Vega reels off a long list of needs: “We don’t have electric light (a small generator which runs on gasoline powers a handful of light bulbs for a few hours every night), nor drinking water. We cook and bathe in rainwater. We don’t have a health post, a proper church or an adequate food supply.”
At the small store that sells a few food items like flour, salt, grains, personal hygiene and cleaning items, Evelyn Hernández, a recent arrival from Maracaibo, the regional capital, treats this correspondent to a cup of coffee. “The thing is, we haven’t got ourselves organised; there’s no one to take it on. A place to welcome tourists could be made, then we’d get some income,” she said.
These hamlets are ideal spots for viewing the impressive lightning of Catatumbo, flashing in the clouds above the palafitos, but there is nowhere for visitors to stay.

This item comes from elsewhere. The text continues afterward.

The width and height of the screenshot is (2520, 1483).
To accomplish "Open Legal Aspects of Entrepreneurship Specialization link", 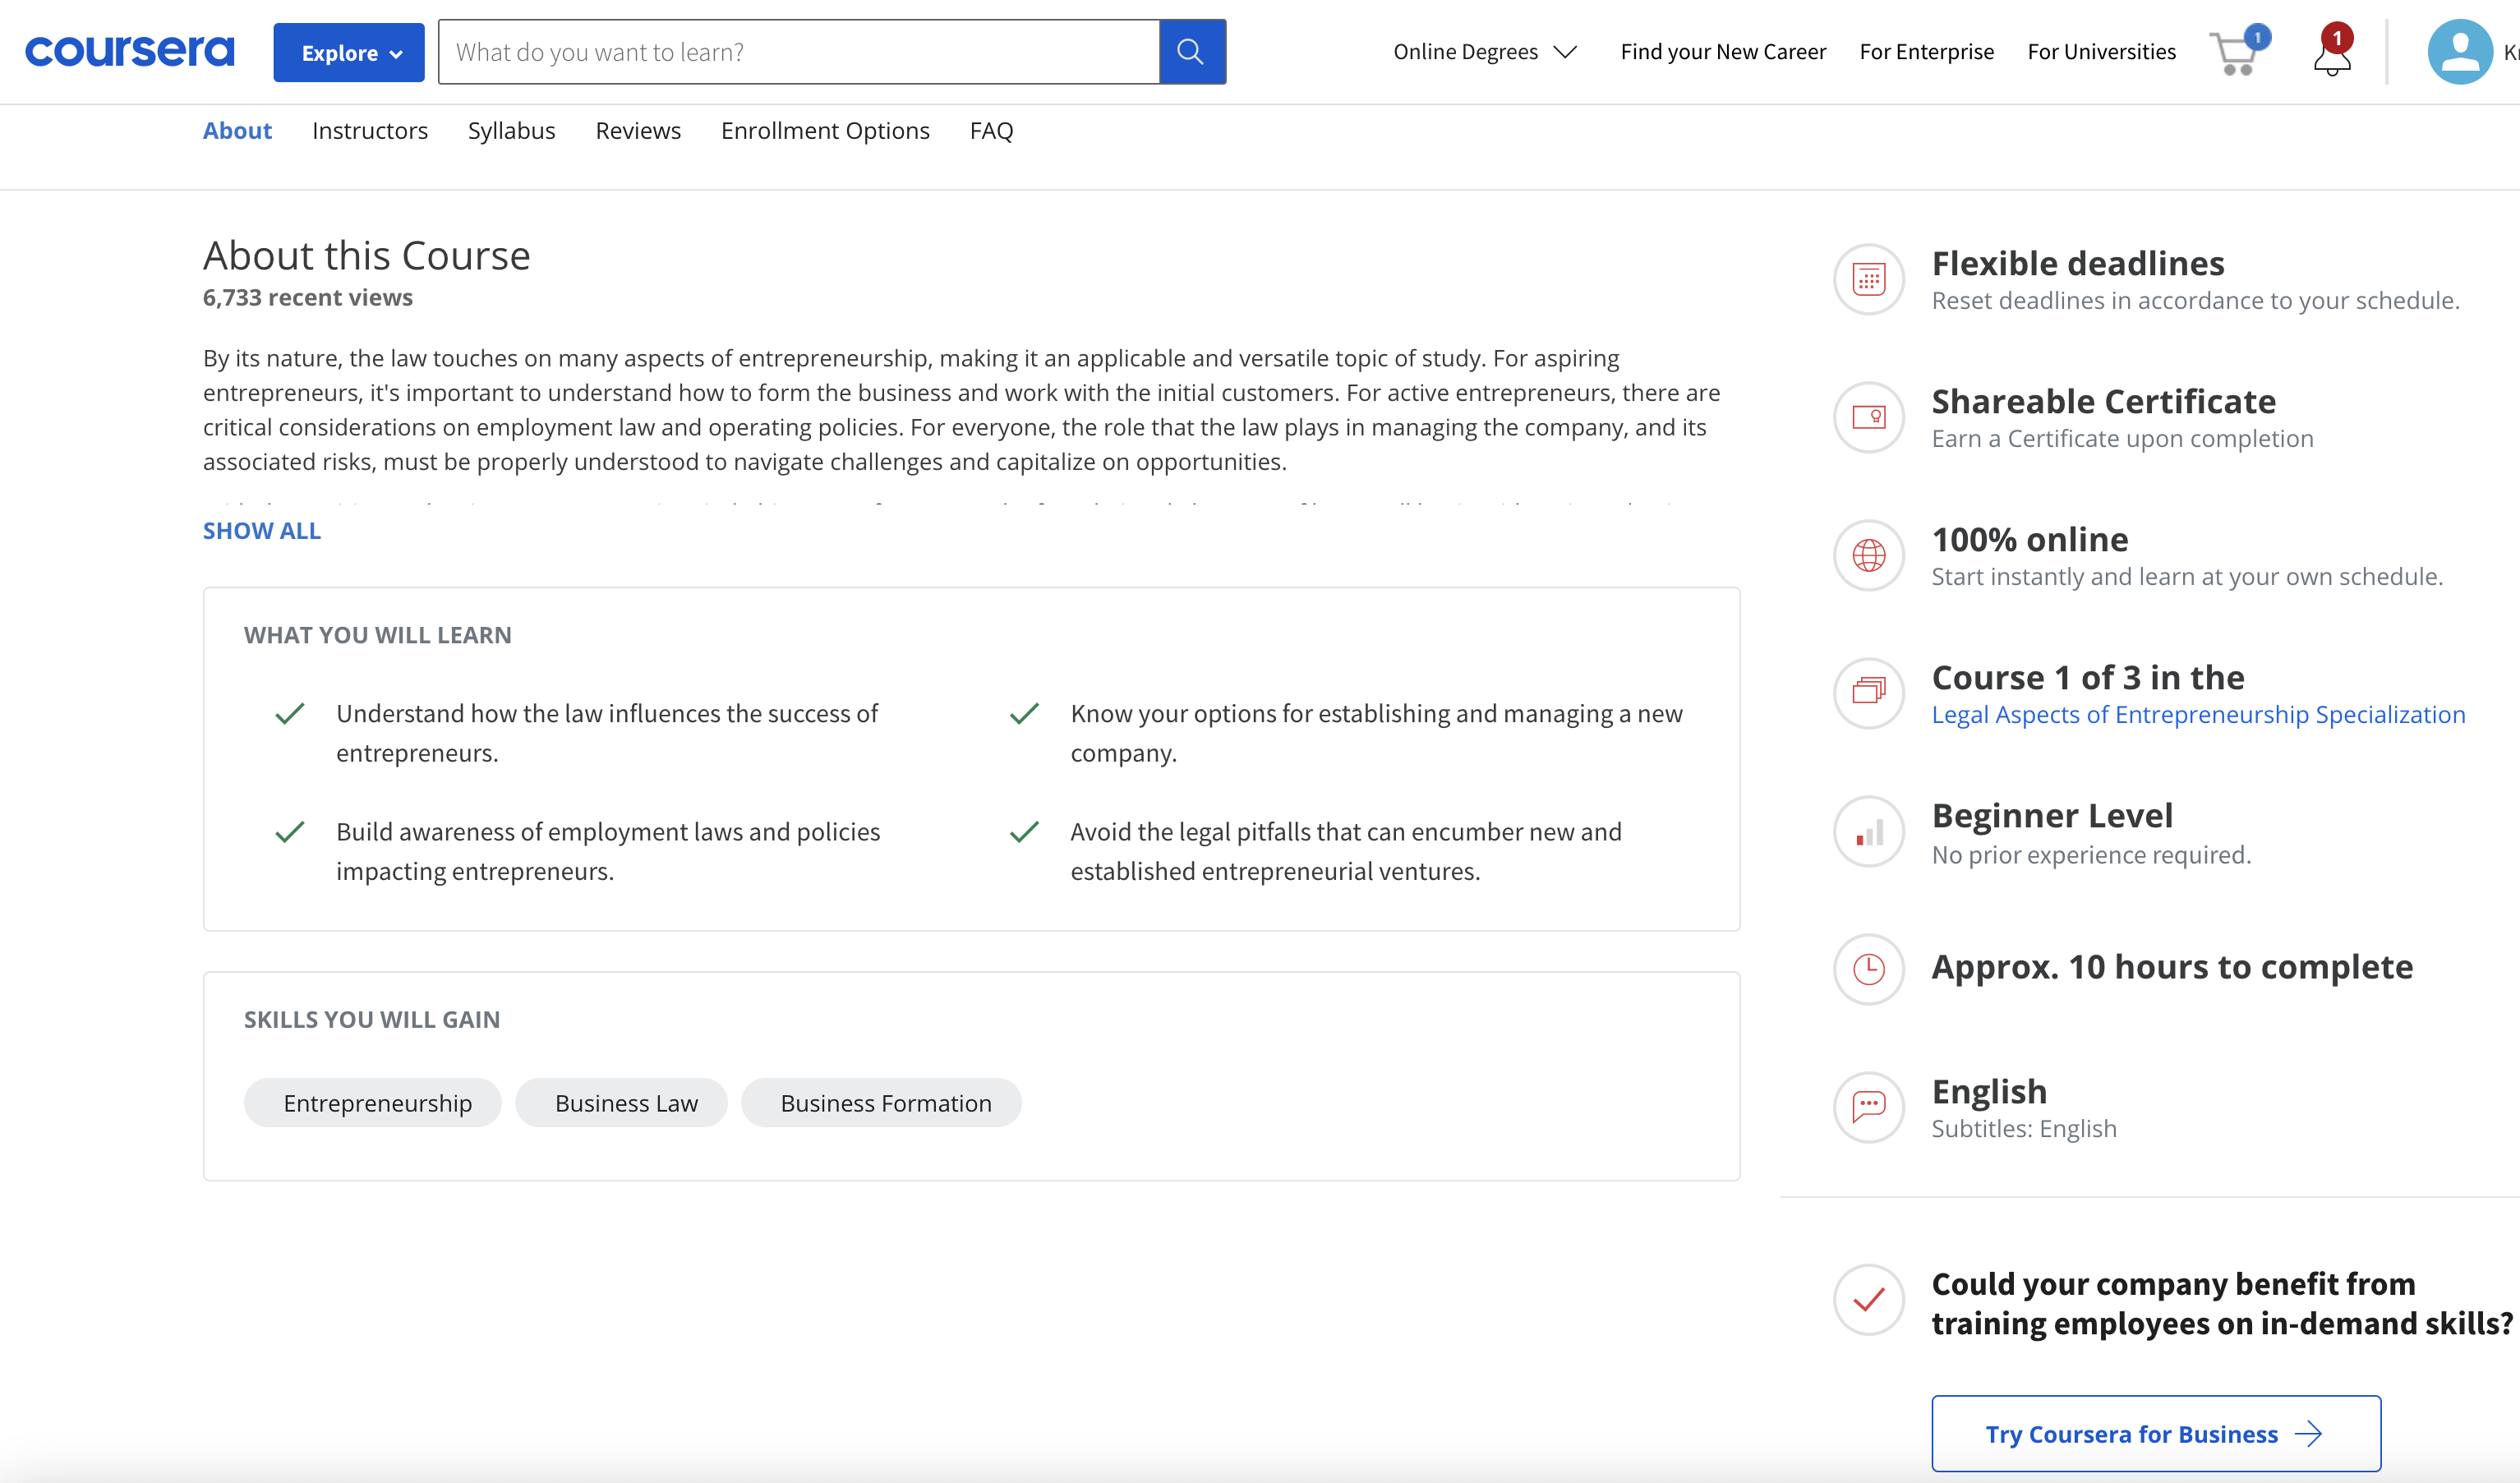I will [x=2198, y=715].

They spend a night in a hammock with little protection from the elements, or on the porch of a small community hall in Congo Mirador.
Furthermore, “the ‘missions’ aren’t active here. Doctors have visited a few times, but there is no permanent healthcare. For everything else we have to rely on our boats. There’s no funding for anything, either, we’re treated as if we didn’t exist,” Hernández complained.
Community activist Guerrero said “we could organise local councils, but I wonder if the government would work with an opposition council? Most people around here support the social-democrat opposition Democratic Action party.”
Sports promoter Vega said “we are descended from the fisherfolk who arrived here some 200 years ago. We are, if you like, the guardians of that lightning, which we know produces ozone, and ozone protects life. We deserve better living conditions; we have the same rights as other Venezuelans.”